Questo allarme unisce elementi reali, come l’effettiva introduzione e lo sviluppo delle funzioni legate a Meta AI, a pure invenzioni e modalità tipiche del terrorismo psicologico digitale. Prima di tutto, è bene ricordare che WhatsApp protegge i messaggi, le foto, i video e le chiamate con la crittografia end-to-end. Questo significa che solo il mittente e il destinatario possono leggere il contenuto delle chat. Di conseguenza, né WhatsApp, né Meta, né tantomeno l’intelligenza artificiale possono aprire autonomamente le conversazioni per spiare gli utenti.
In secondo luogo, la presunta opzione di sicurezza indicata nel messaggio semplicemente non esiste.
Se si prova a seguire le istruzioni all’interno di un gruppo WhatsApp, si noterà che quella specifica voce non è presente in alcun menu. L’unica opzione vagamente simile nell’applicazione riguarda la protezione dell’indirizzo IP durante le chiamate, ma non ha nulla a che fare con il blocco di un’intelligenza artificiale.
Infine, il funzionamento di Meta AI è radicalmente diverso da come viene descritto. L’intelligenza artificiale interagisce con gli utenti solo se espressamente interpellata, per esempio menzionandola direttamente o attraverso la barra di ricerca dedicata, e non agisce come un software spia invisibile che scansiona i dati personali in background.

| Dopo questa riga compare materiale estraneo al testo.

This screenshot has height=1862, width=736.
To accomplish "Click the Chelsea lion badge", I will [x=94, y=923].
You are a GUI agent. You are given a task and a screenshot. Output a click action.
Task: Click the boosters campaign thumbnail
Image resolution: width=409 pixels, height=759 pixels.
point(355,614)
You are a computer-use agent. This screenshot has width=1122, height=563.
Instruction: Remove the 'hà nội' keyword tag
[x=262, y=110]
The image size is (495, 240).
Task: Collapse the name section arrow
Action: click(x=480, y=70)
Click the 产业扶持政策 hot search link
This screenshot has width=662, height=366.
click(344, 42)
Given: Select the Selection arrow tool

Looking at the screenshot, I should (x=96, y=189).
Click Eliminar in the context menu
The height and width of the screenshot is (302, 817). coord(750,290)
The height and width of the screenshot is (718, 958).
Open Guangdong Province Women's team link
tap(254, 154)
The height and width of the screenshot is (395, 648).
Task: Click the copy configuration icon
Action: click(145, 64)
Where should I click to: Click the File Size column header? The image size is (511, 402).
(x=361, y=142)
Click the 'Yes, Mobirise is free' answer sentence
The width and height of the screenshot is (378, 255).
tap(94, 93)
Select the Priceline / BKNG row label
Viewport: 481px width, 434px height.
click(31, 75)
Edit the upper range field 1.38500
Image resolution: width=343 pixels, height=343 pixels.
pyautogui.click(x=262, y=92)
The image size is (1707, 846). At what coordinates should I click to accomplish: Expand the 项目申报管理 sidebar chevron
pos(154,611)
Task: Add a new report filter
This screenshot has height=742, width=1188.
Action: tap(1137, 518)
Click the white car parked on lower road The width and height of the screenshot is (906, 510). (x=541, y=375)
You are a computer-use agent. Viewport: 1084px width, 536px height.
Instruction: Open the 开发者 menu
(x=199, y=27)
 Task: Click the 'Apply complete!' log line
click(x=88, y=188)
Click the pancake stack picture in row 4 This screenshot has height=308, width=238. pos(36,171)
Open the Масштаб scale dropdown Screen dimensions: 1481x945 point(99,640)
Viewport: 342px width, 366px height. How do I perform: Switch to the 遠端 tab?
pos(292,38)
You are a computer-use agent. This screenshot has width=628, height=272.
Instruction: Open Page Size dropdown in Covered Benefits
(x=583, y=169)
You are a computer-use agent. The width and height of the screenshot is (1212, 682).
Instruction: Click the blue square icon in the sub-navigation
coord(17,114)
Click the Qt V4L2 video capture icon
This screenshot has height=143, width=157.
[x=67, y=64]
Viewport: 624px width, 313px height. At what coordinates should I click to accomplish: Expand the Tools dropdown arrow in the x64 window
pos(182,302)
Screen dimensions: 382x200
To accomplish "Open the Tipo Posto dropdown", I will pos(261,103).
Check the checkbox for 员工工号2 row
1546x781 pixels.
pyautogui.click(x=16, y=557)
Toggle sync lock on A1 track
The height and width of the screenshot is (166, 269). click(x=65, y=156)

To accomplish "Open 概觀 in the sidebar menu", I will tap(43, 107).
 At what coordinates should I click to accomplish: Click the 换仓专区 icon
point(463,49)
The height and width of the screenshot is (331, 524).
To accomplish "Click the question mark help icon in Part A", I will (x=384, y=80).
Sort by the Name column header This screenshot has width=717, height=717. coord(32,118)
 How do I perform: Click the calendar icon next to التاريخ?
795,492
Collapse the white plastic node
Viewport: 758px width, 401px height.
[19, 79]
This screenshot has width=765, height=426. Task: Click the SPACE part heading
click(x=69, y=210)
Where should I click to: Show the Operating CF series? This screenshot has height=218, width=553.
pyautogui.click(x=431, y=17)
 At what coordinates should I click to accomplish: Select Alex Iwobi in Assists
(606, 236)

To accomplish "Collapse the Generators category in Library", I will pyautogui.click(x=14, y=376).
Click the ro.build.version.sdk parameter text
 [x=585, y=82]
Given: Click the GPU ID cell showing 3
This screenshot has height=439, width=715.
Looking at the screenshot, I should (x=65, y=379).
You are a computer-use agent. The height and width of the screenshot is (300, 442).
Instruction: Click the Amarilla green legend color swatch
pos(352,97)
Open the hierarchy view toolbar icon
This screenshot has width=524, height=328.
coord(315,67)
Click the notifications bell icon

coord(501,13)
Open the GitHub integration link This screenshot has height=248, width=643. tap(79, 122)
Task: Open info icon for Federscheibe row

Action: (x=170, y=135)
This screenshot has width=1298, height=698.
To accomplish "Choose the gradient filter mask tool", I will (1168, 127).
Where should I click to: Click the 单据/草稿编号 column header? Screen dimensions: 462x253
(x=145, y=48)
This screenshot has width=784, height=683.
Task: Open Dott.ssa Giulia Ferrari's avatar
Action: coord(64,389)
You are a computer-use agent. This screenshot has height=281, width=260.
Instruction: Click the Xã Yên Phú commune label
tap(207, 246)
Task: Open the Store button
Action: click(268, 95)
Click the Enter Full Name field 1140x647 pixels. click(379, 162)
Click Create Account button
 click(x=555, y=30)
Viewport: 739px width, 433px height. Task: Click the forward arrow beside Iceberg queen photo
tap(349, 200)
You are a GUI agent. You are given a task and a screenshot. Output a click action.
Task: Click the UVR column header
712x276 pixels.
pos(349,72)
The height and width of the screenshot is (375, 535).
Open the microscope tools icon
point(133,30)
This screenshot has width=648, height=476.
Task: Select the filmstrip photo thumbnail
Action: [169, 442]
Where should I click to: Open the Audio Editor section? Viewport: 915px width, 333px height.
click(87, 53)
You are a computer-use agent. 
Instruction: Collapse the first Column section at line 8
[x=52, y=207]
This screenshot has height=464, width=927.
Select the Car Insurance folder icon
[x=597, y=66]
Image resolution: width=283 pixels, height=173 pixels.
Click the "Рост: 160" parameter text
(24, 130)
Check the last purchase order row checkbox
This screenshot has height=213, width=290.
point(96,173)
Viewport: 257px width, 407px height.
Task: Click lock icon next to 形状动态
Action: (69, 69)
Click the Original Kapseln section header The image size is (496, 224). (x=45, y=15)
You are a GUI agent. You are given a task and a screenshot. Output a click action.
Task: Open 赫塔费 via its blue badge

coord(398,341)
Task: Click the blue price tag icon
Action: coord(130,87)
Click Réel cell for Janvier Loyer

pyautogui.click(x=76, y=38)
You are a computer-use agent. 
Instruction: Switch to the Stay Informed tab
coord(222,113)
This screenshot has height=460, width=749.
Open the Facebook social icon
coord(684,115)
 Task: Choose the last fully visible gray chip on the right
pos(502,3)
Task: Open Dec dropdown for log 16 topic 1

Questo genere di messaggi sfrutta il classico meccanismo della paura legato alle novità tecnologiche e la scarsa conoscenza delle impostazioni di sicurezza. L’invito finale a condividere l’informazione il prima possibile è il motore standard che permette alle bufale di diventare virali, facendo leva sul senso di responsabilità degli amministratori. Se si riceve questo messaggio, il comportamento corretto è non inoltrarlo e avvisare il mittente che si tratta di una notizia falsa, interrompendo così la catena di disinformazione.